Voltage-energized calcium-sensitive ATP production by mitochondria

The regulation of ATP production by mitochondria, crucial for multicellular life, is poorly understood. Here, we investigate the molecular controls of this process in the heart and provide a framework for its Ca 2+ -dependent regulation. We find that the entry of Ca 2+ into the matrix through the mitochondrial calcium uniporter (MCU) in the heart has neither an apparent cytosolic Ca 2+ threshold nor a gating function, and guides ATP production by its influence on the inner mitochondrial membrane (IMM) potential, Δ Ψ m . This regulation occurs through matrix Ca 2+ -dependent modulation of pyruvate and glutamate dehydrogenase activity and not through any effect of Ca 2+ on ATP synthase or on electron transport chain complexes II, III or IV. Examining the Δ Ψ m dependence of ATP production over the range of −60 mV to −170 mV in detail reveals that cardiac ATP synthase has a voltage dependence that distinguishes it fundamentally from the previous standard, the bacterial ATP synthase.
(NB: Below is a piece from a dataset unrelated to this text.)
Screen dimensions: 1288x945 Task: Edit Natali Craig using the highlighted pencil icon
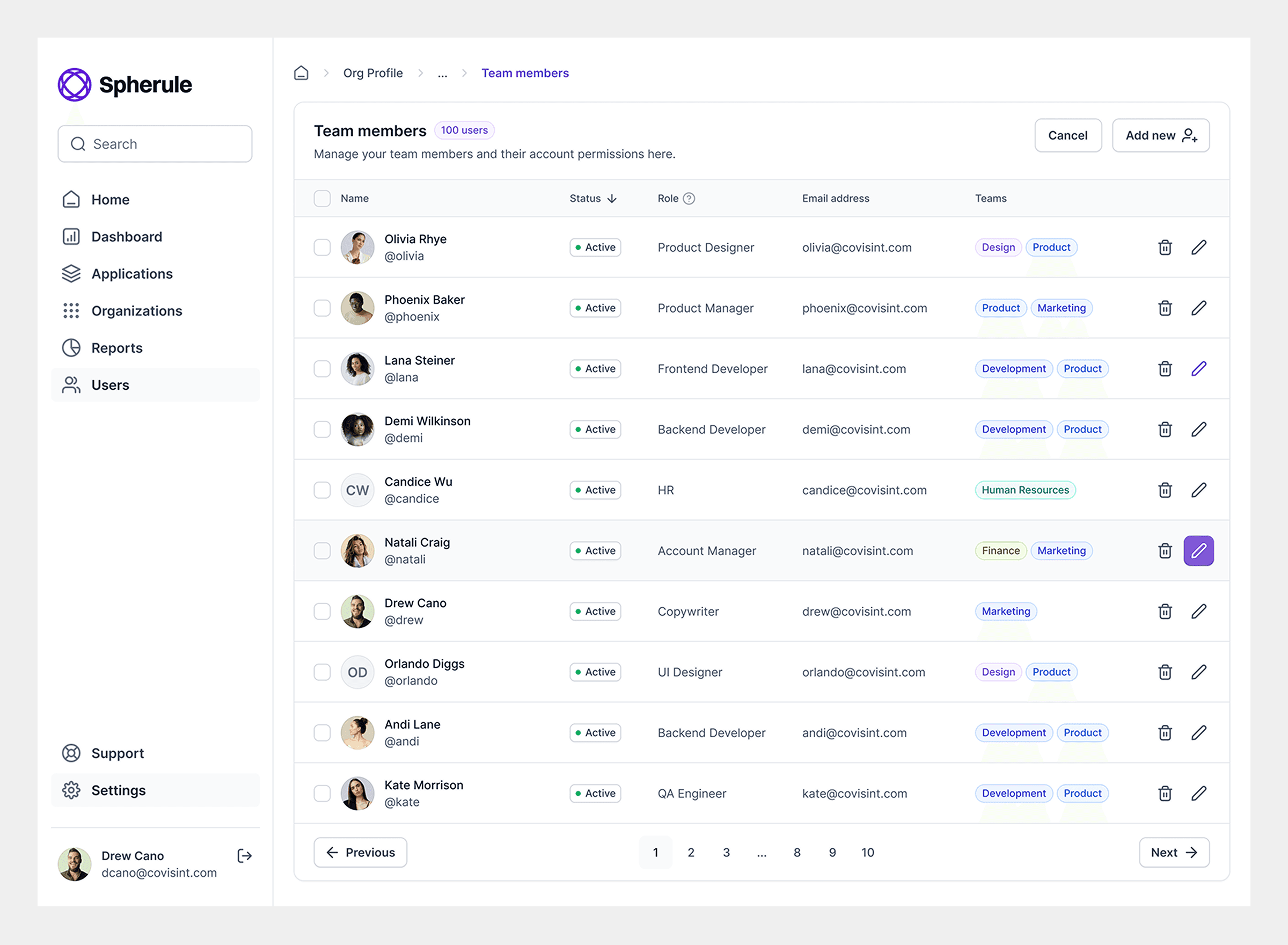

Cardiac ATP synthase operates with a different Δ Ψ m threshold for ATP production than bacterial ATP synthase and reveals a concave-upward shape without saturation. Skeletal muscle MCU Ca 2+ flux, while also having no apparent cytosolic Ca 2+ threshold, is substantially different from the cardiac MCU, yet the ATP synthase voltage dependence in skeletal muscle is identical to that in the heart. These results suggest that, while the conduction of cytosolic Ca 2+ signals through the MCU appears to be tissue dependent, as shown by earlier work 1 , the control of ATP synthase by Δ Ψ m appears to be broadly consistent among tissues but is clearly different from that in bacteria. Here the authors provide a regulatory framework for the cardiac mitochondrial ATP synthase, which is shown to be dependent on cellular activity; levels of Ca 2+ , ADP and NADH; and the potential of the inner mitochondrial membrane.